Breye Therapeutics has announced the successful completion of its Phase 1b clinical trial evaluating danegaptide, an oral therapy for the early treatment of non-proliferative diabetic retinopathy (NPDR) and associated edema. The first-in-class oral small molecule represents a potential breakthrough in addressing a significant treatment gap for patients with early-to-moderate stage diabetic eye disease.
Novel Mechanism Targets Vascular Stabilization
Danegaptide operates through a novel mode of action that stabilizes the vasculature and protects against cell-cell uncoupling, retinal capillary breakdown, and vascular leakage caused by hyperglycemia. This mechanism addresses the underlying pathophysiology of diabetic retinopathy at its early stages, potentially preventing progression to more severe forms of the disease.
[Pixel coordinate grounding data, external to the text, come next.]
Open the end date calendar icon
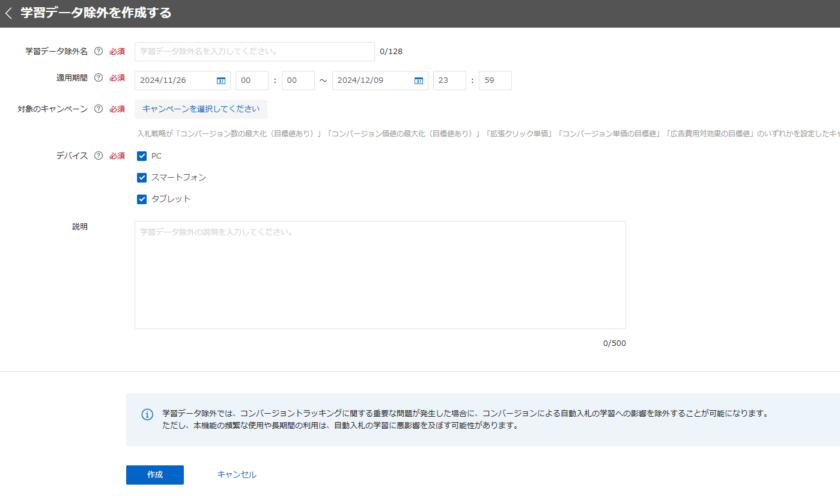 click(419, 81)
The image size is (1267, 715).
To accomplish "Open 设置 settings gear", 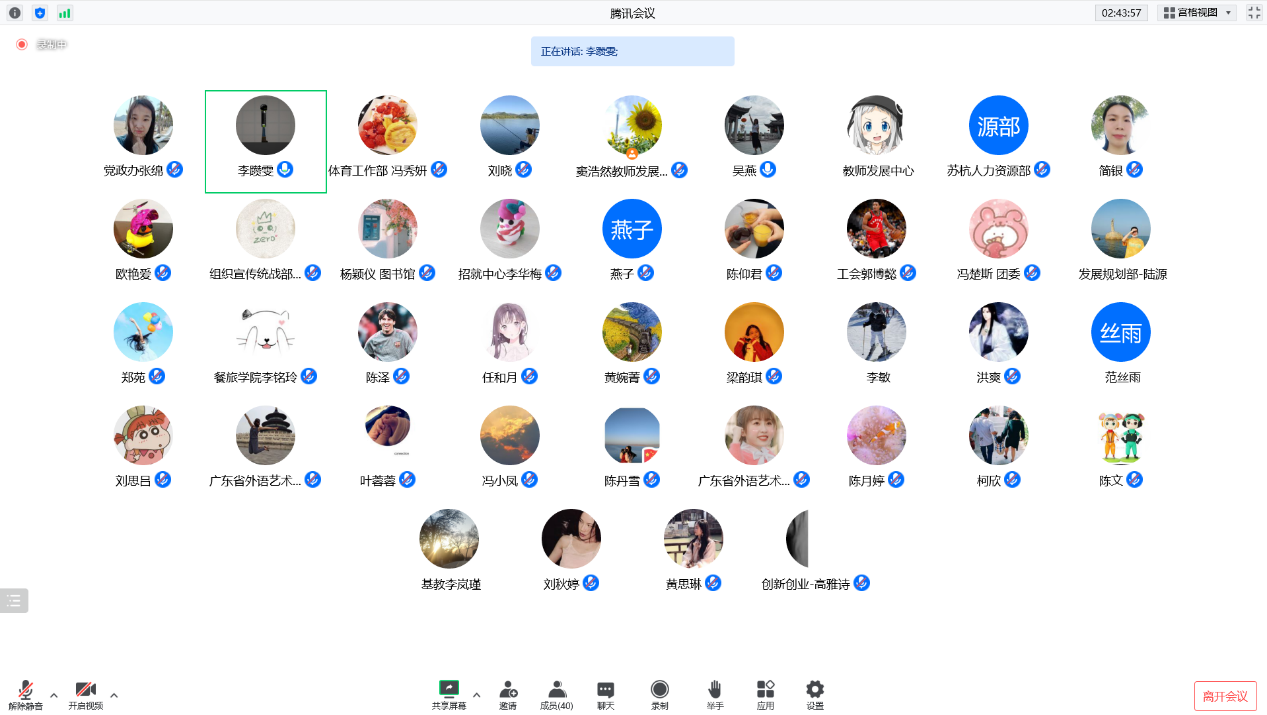I will pos(815,694).
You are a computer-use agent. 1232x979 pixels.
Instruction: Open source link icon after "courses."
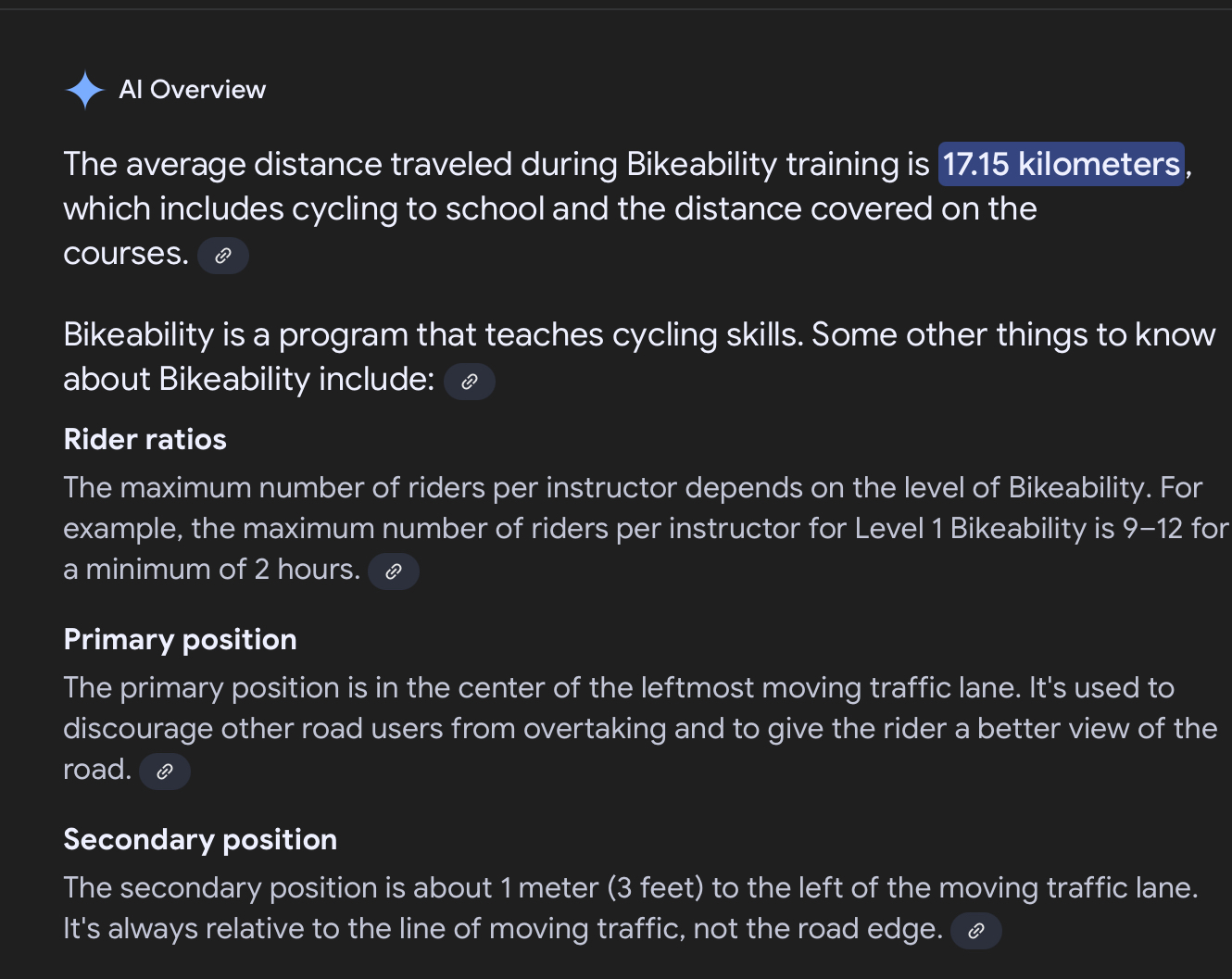click(x=223, y=256)
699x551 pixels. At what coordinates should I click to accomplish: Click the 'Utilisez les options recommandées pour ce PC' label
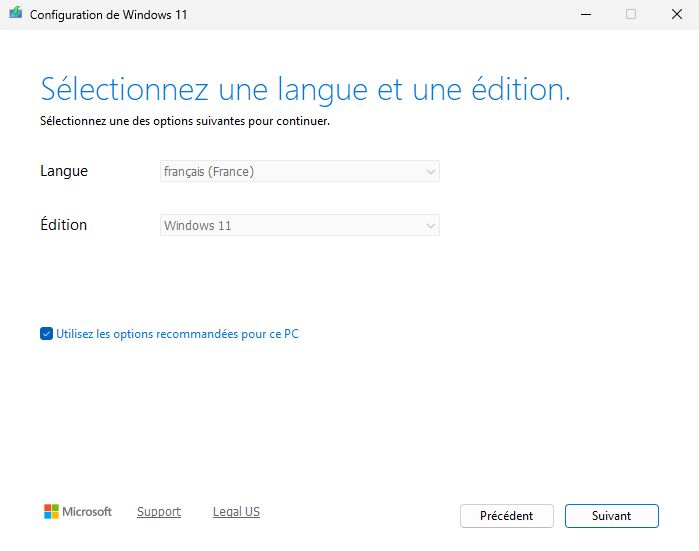pos(177,334)
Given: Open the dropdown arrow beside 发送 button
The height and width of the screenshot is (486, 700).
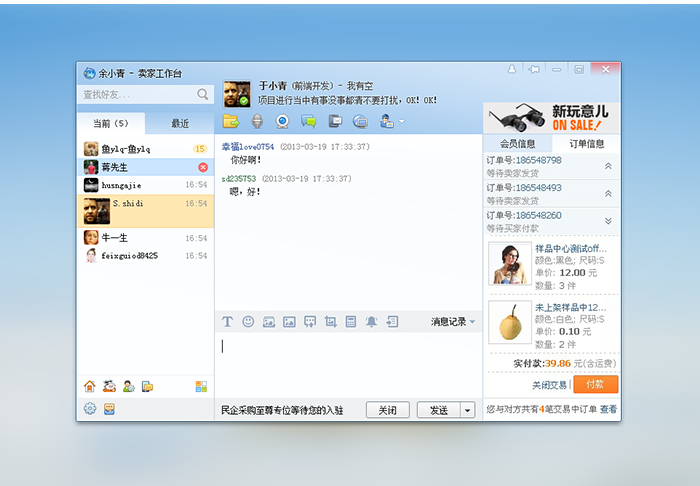Looking at the screenshot, I should [467, 410].
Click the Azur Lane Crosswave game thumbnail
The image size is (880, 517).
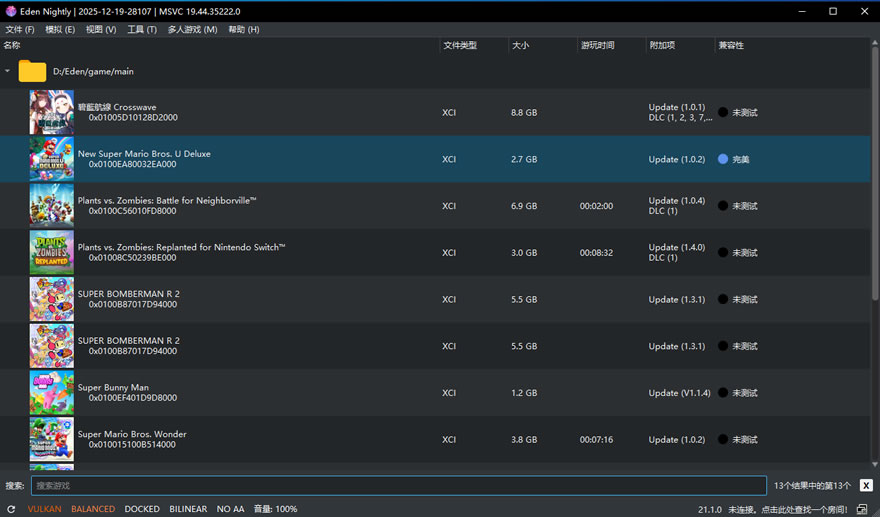click(51, 112)
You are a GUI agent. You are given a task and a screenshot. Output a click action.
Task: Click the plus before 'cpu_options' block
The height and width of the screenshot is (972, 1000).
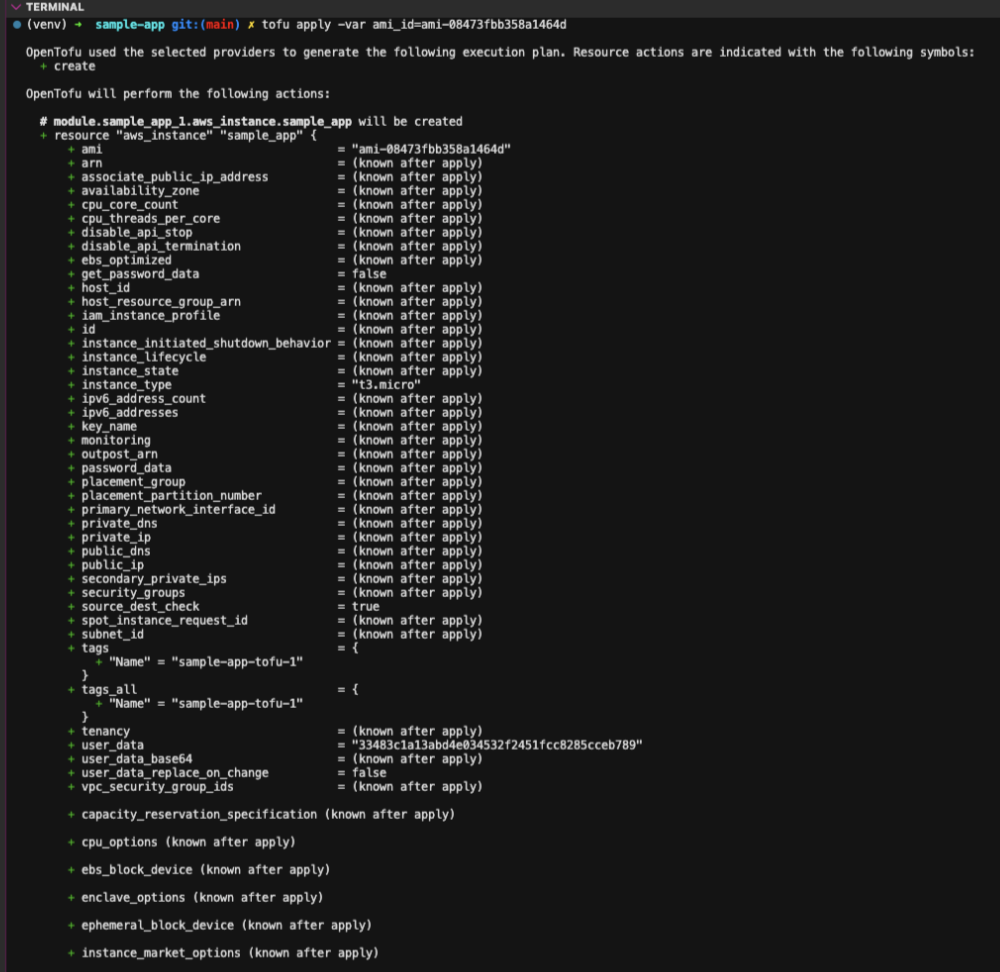(x=71, y=842)
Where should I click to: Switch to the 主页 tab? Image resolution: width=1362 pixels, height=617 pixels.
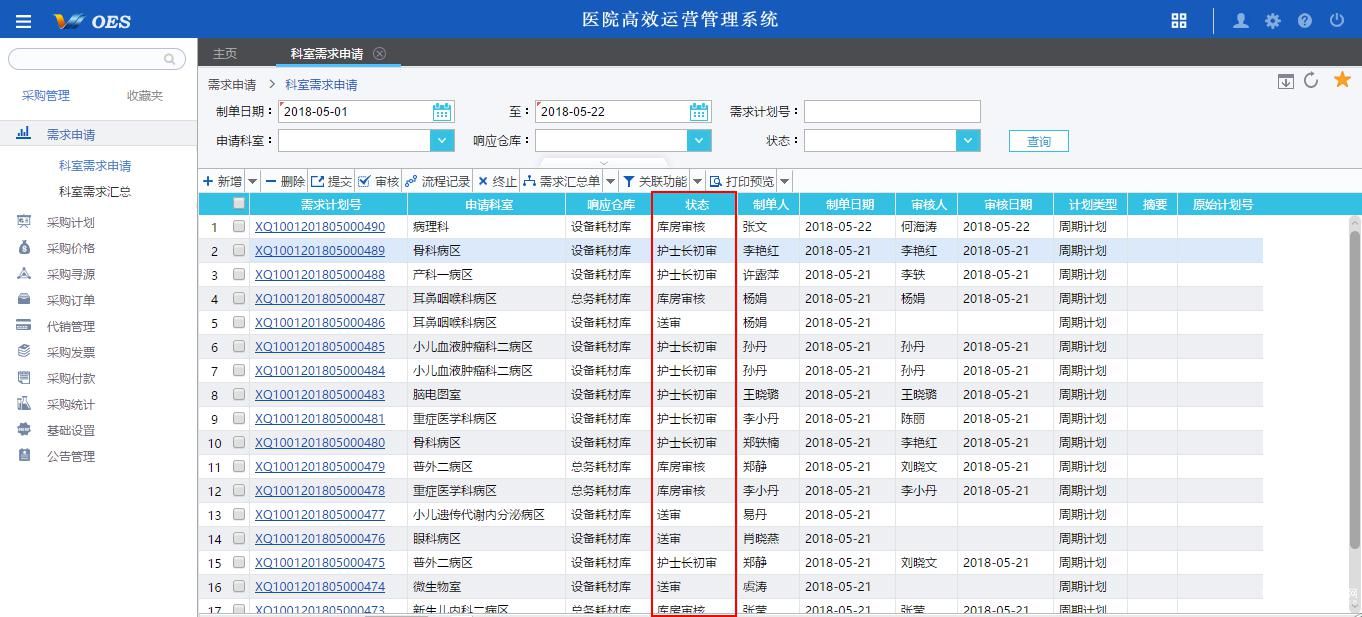[x=225, y=53]
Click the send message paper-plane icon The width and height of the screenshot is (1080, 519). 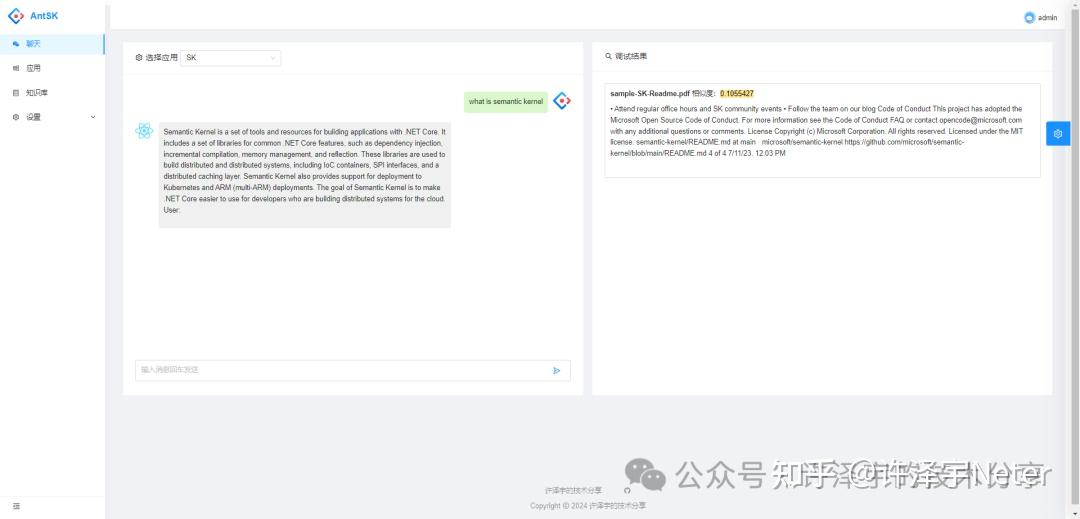pyautogui.click(x=556, y=370)
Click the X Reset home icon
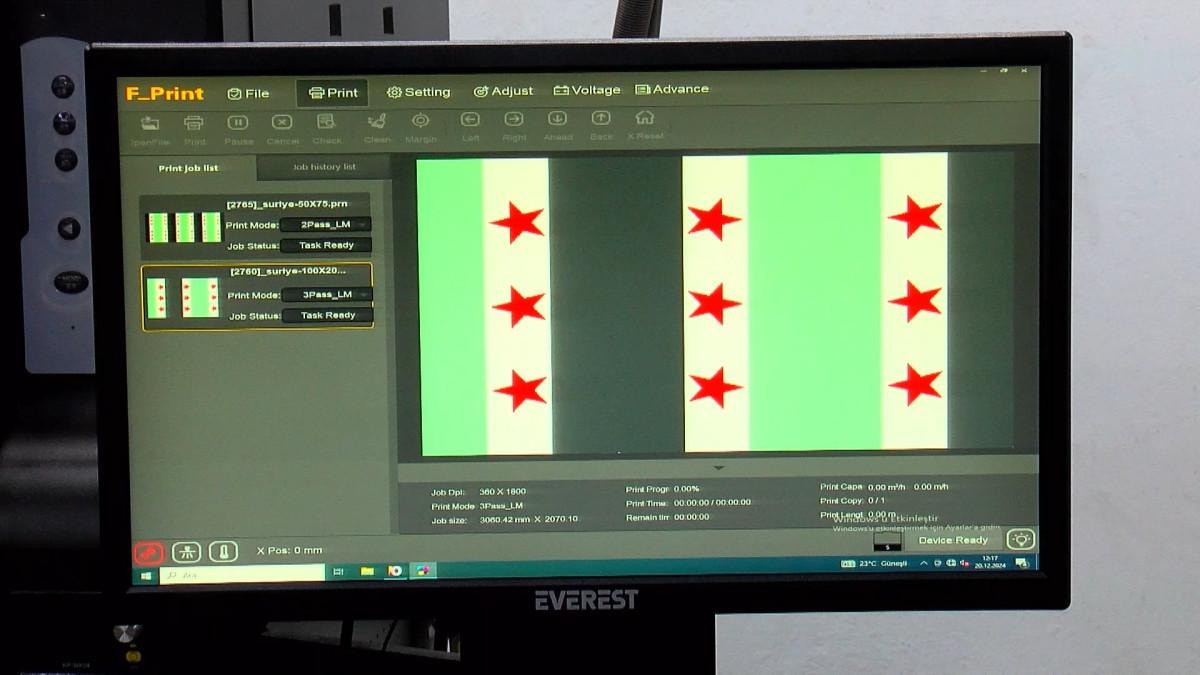Viewport: 1200px width, 675px height. (x=645, y=118)
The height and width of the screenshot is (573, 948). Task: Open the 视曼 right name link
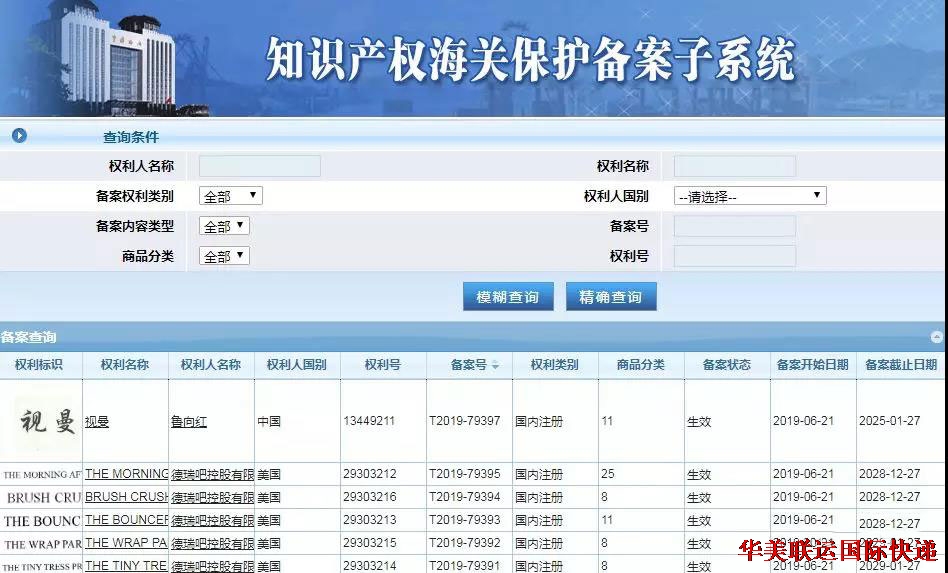(x=97, y=422)
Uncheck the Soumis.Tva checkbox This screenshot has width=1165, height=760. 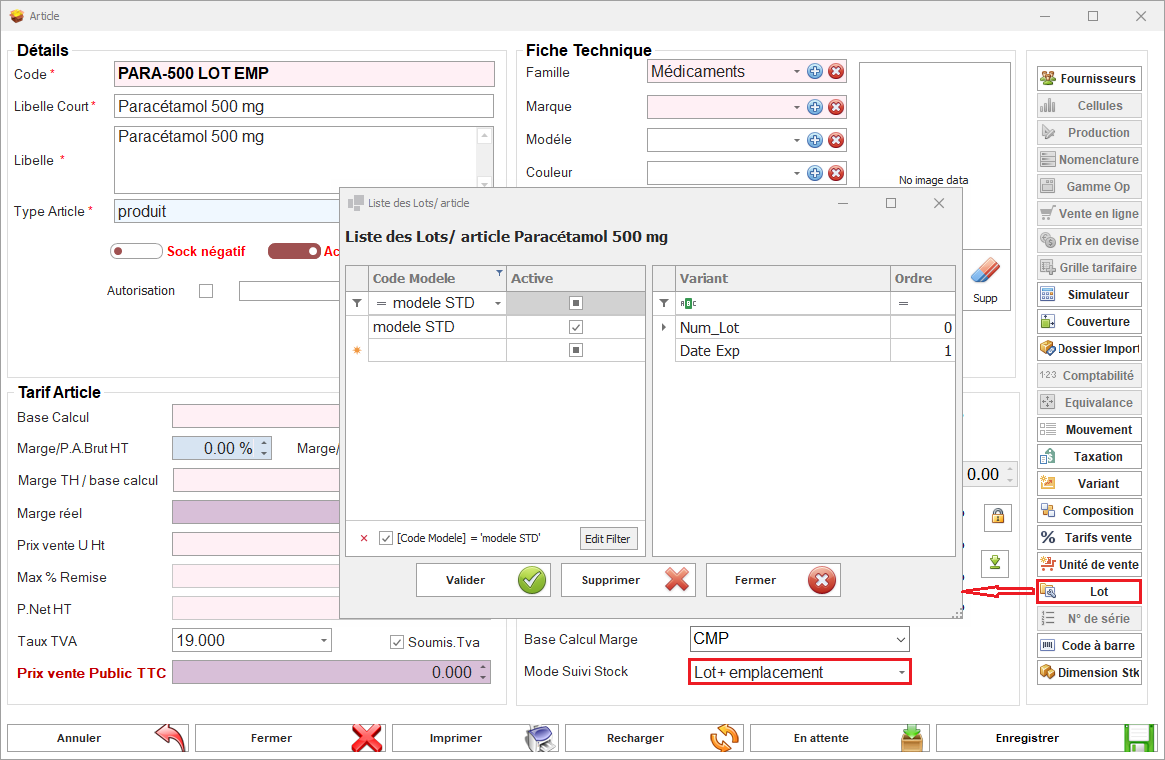pyautogui.click(x=397, y=642)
The drug has the potential to fill a critical treatment gap for patients with NPDR. While successful intravitreally administered products have been developed for patients with late-stage disease, treatment options are currently limited for patients in the earlier or moderate stages. The intravitreal treatments are burdensome, often poorly tolerated, and associated with low compliance, highlighting the critical need for effective and non-invasive alternatives.
Phase 1b Trial Design and Results
The Phase 1b trial was a multicenter, open-label, dose-escalation study that assessed the safety, tolerability, pharmacokinetics, and early signs of biologic activity of danegaptide in patients with NPDR and associated diabetic macular edema. The study was conducted across 11 clinical sites in the UK, Germany, and the US, enrolling 24 patients.
The trial demonstrated several key findings:
- The oral treatment was well tolerated, with early signs of clinical activity
- No dose-limiting toxicities were reported
- Pharmacokinetic data confirmed that targeted exposures of danegaptide were reached as guided by preclinical data
- Early signs of clinical activity were observed on retinal imaging, with reductions in retinal vascular leakage and improvements in anatomic parameters
In preclinical models of NPDR, danegaptide has demonstrated protection against retinal capillary loss and vascular leakage, supporting its therapeutic potential.
Clinical Expert Perspectives
"An oral approach like danegaptide has the potential to fundamentally shift how we treat moderate-to-severe stages of diabetic eye disease, offering patients a much-needed and non-invasive treatment solution for the large group of patients with NPDR," said Carl Regillo, MD, Director of Retina Service of Wills Eye Hospital, Professor of Ophthalmology at Thomas Jefferson University in Philadelphia, and a member of the Breye Therapeutics Scientific Advisory Board.
Path Forward to Phase 2
Ulrik Mouritzen, Chief Executive Officer of Breye Therapeutics, emphasized the significance of these results: "These results continue to support danegaptide's potential as an oral, non-invasive therapeutic solution for patients in the earlier stages of diabetic retinopathy. As we now prepare to advance into Phase 2 clinical evaluation, our focus is on validating these findings using regulatory-accepted clinical outcomes to progress our mission of developing safe and effective treatment options for these patients to preserve their vision before the onset of irreversible damage."
The company also believes this treatment solution may support the maintenance of treatment response after induction therapy with intravitreally administered products, potentially offering a combination approach for comprehensive diabetic retinopathy management.
A subsequent Phase 2 trial is planned to evaluate danegaptide in a targeted NPDR patient population using the regulatory endpoint of ≥2-step improvement on the Diabetic Retinopathy Severity Scale, a well-established measure for assessing therapeutic efficacy in diabetic retinopathy trials.